Opinion
8:06CR32.
October 12, 2006
MEMORANDUM AND ORDER
This matter is before the court on defendant's motion to dismiss, Filing No. 69. Defendant moves that this court order a dismissal based on double jeopardy grounds and alleged violations of due process that occurred in a previous trial before the Honorable Lawrence L. Piersol. Defendant Mary S. Becerra was indicted on one count of conspiracy to distribute 500 grams or more of a mixture or substance containing a detectable amount of methamphetamine and cocaine. Following a recess during the testimony of defendant, defendant moved for a mistrial alleging the government violated Brady by failing to disclose exhibit 11. Judge Piersol granted the mistrial and made findings on the record indicating that while the government violated Brady requirements, the government did not do so intentionally. During a pretrial conference held on October 10, 2006, this court denied defendant's request for dismissal based on violations of due process. Accordingly, the remainder of this order will address defendant's double jeopardy concerns.

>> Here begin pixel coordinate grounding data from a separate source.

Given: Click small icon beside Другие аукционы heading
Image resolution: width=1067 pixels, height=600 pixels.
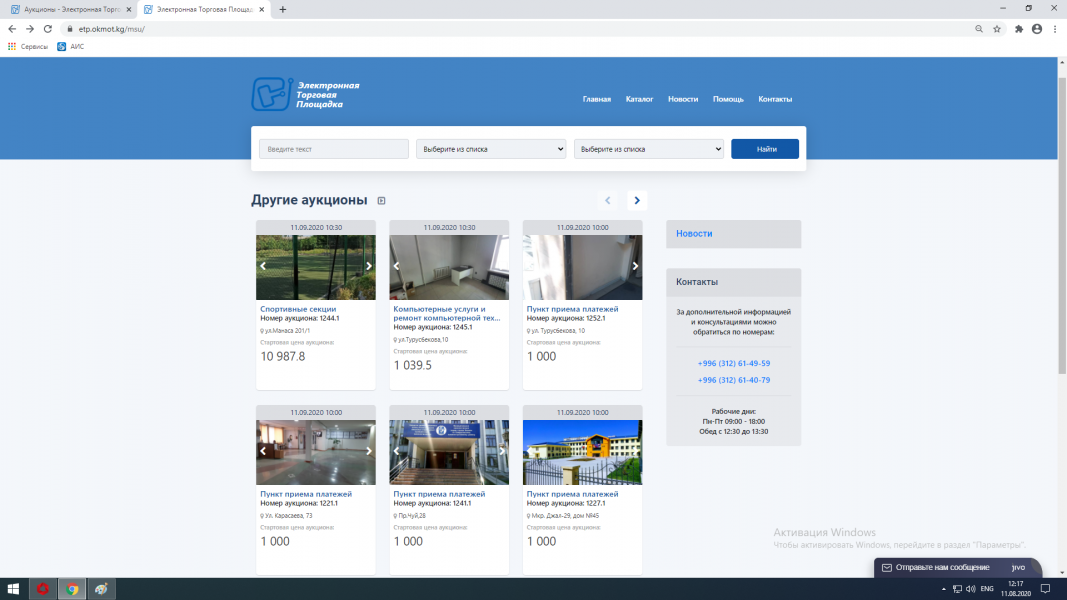Looking at the screenshot, I should (x=381, y=201).
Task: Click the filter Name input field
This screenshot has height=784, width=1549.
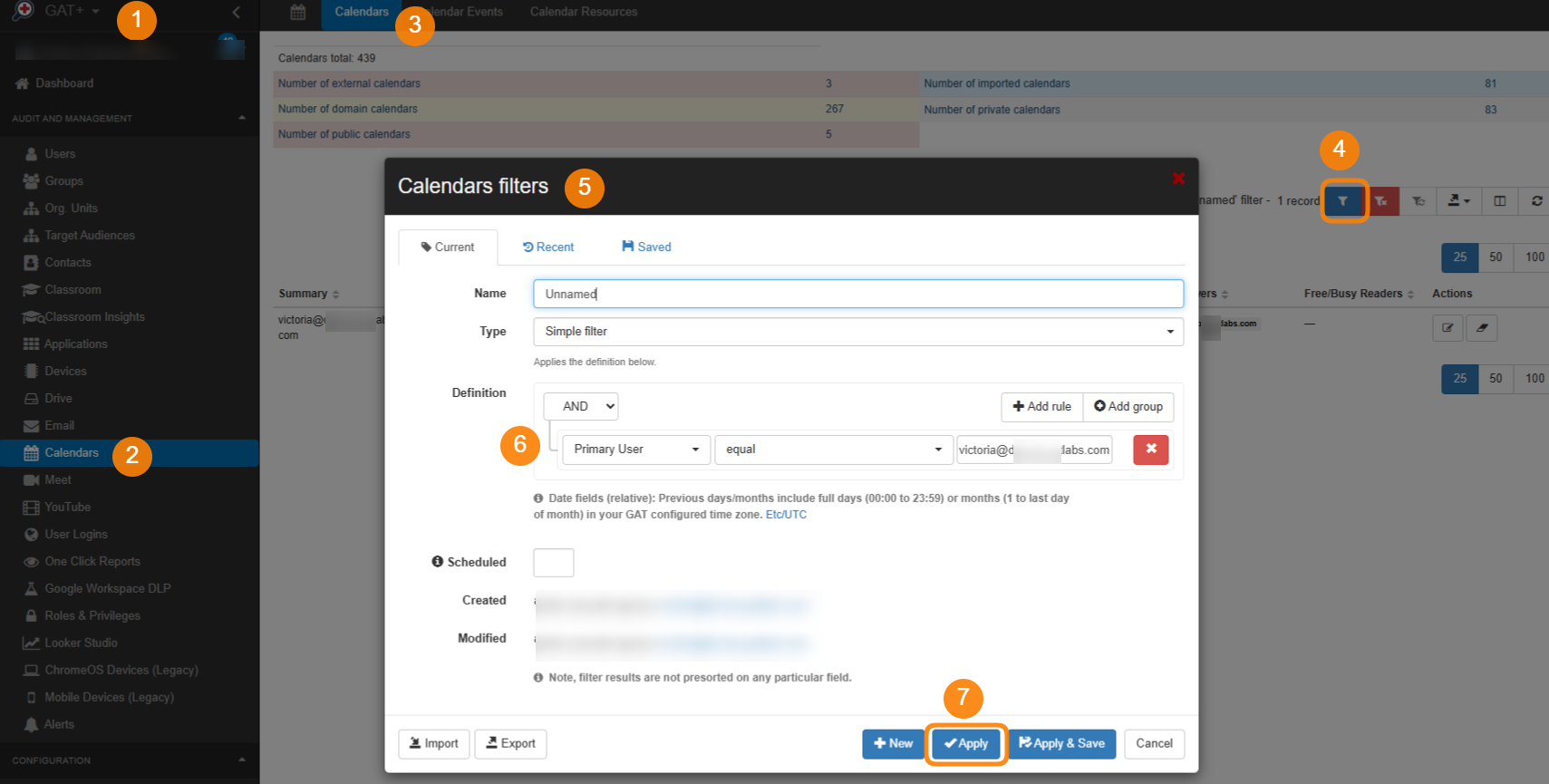Action: (857, 294)
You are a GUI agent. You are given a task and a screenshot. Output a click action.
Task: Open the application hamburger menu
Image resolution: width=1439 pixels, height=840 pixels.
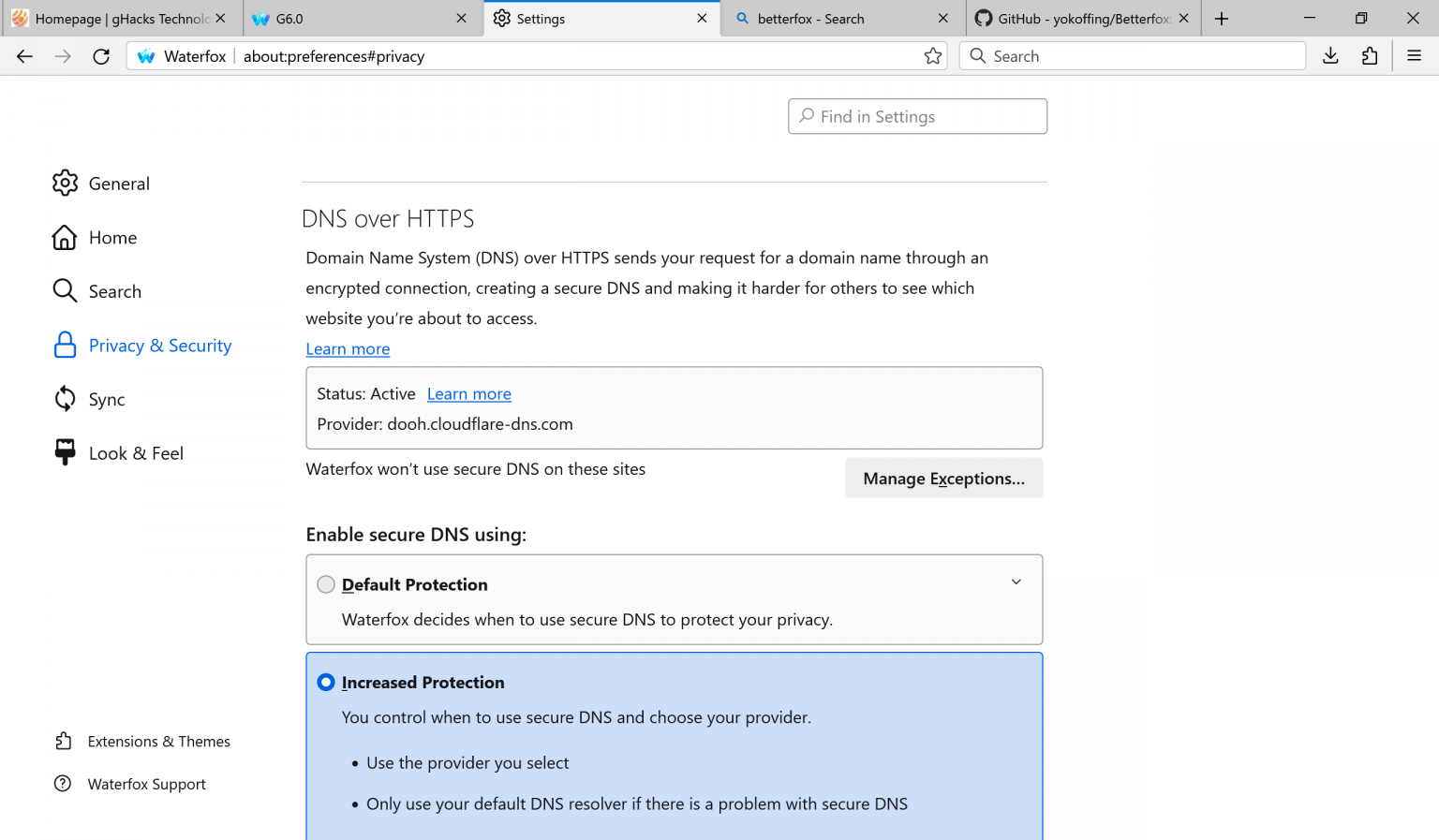tap(1415, 56)
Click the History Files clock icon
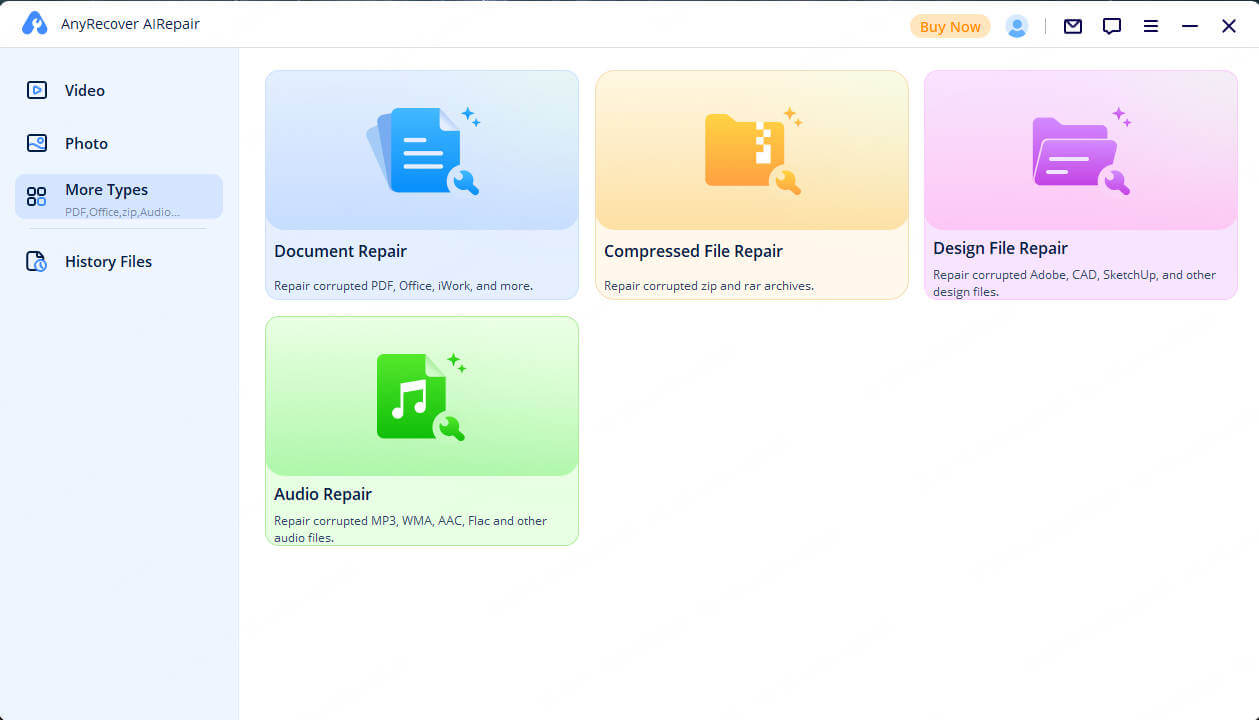1259x720 pixels. point(38,261)
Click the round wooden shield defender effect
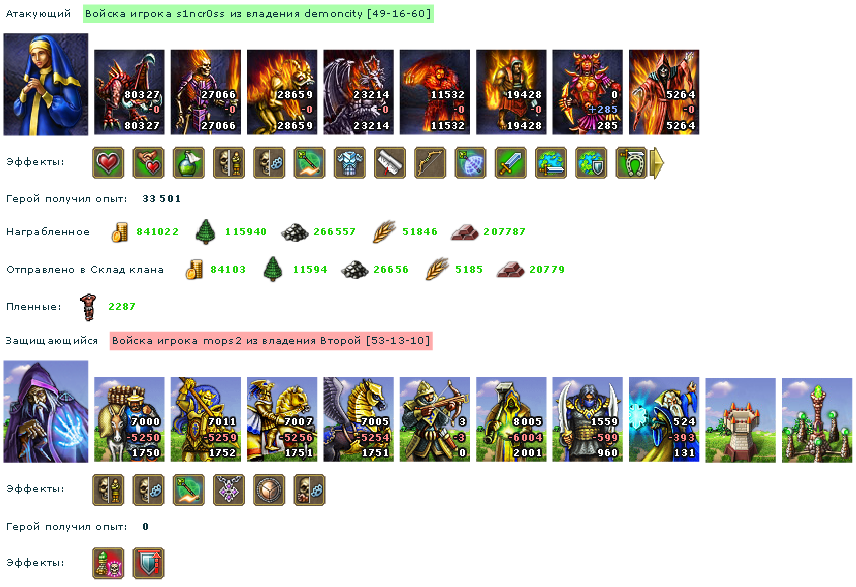Image resolution: width=856 pixels, height=587 pixels. pos(269,490)
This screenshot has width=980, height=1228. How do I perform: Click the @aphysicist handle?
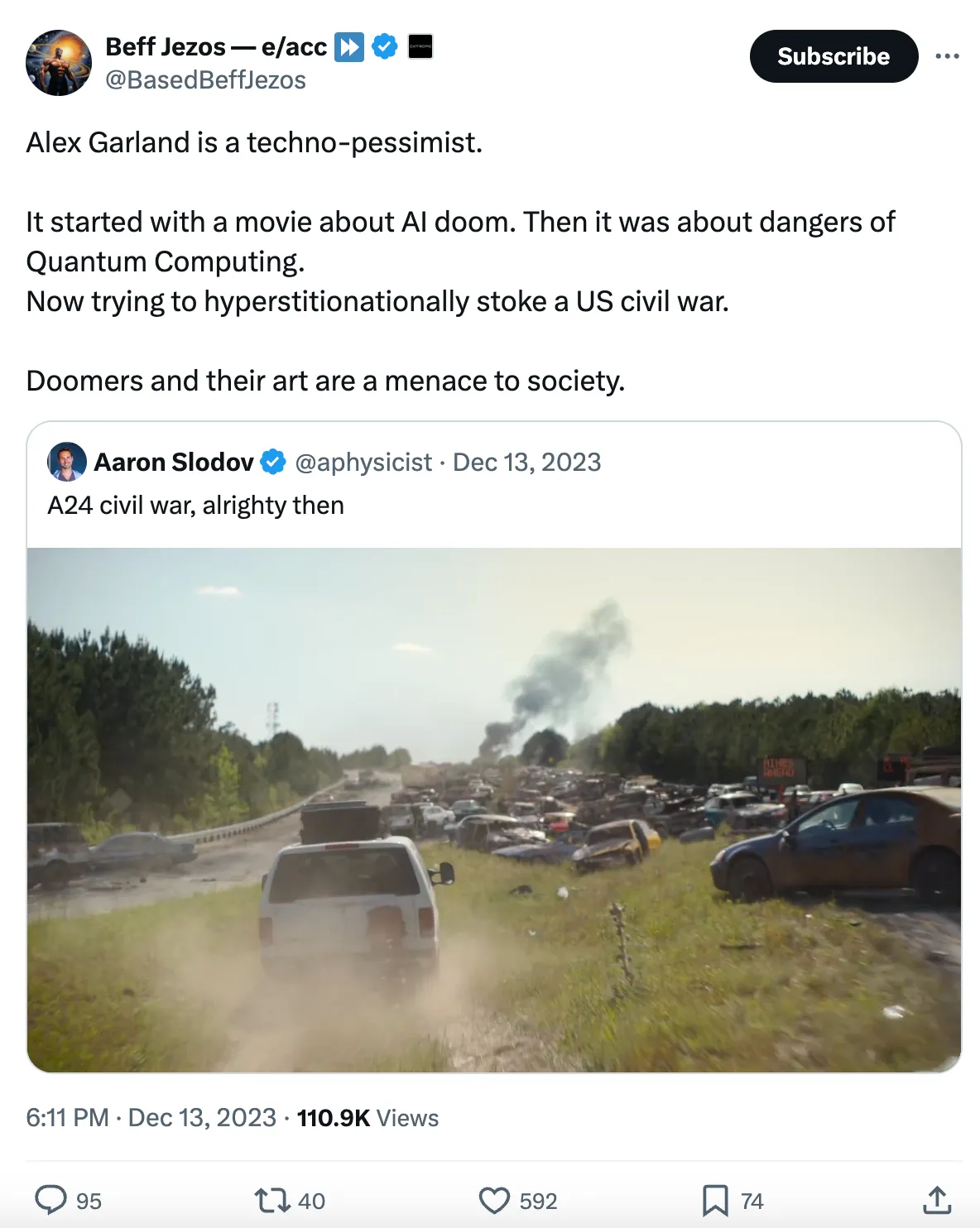coord(363,462)
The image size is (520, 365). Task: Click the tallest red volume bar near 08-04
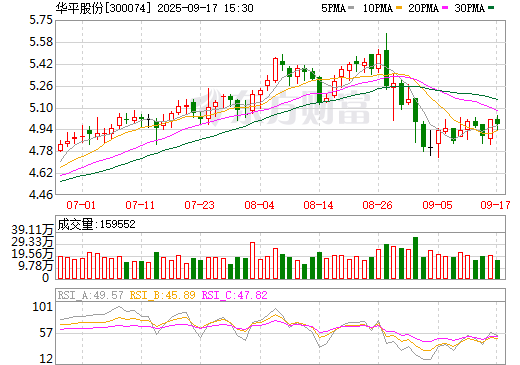[252, 261]
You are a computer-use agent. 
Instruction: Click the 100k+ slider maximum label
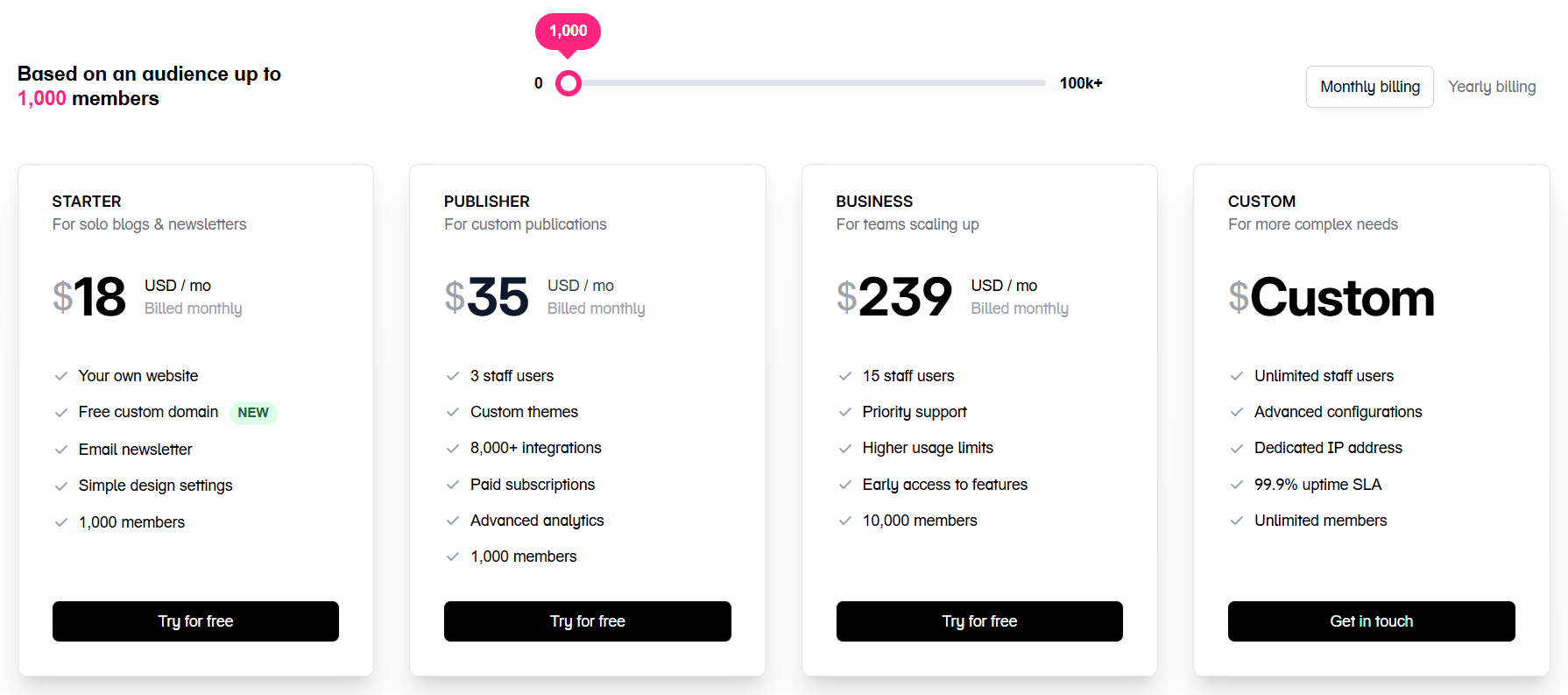[x=1080, y=83]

"The Double Jeopardy Clause of the Fifth Amendment protects a criminal defendant from repeated prosecutions for the same offense." Oregon v. Kennedy, 456 U.S. 667, 671 (1982) (footnote omitted); U.S. Const. amend. V. "Retrying a defendant after a mistrial implicates double jeopardy because jeopardy attaches when the first jury is sworn." United States v. Givens, 88 F.3d 608, 611 (8th Cir. 1996). However, the double jeopardy doctrine's general prohibition against successive prosecutions is not absolute. Id. Rather, when a defendant succeeds in aborting the first trial on his own motion, the double jeopardy clause does not prohibit retrial unless the prosecutor intended to "goad" the defendant into moving for a mistrial. Kennedy, 456 U.S. at 676; United States v. Washington, 198 F.3d 721, 724 (8th Cir. 1999); United States v. Ivory, 29 F.3d 1307, 1310 (8th Cir. 1994). "The requirement of intent is critical, and easily misunderstood. The fact that the government blunders at trial and the blunder precipitates a successful motion for a mistrial does not bar a retrial." United States v. Oseni, 996 F.2d 186, 188 (7th Cir. 1993). Whether the prosecutor knows he is acting improperly is irrelevant, provided the prosecutor's aim is to get a conviction. Id. "The only relevant intent is intent to terminate the trial, not intent to prevail at this trial by impermissible means." Id.; Kennedy, 456 U.S. at 675-76. Therefore, "[a]bsent intent to provoke a mistrial, a prosecutor's error in questioning a witness, improper remark in a closing statement, and even extensive misconduct do not prevent reprosecution." United States v. Beeks, 266 F.3d 880, 882 (8th Cir. 2001) (per curiam).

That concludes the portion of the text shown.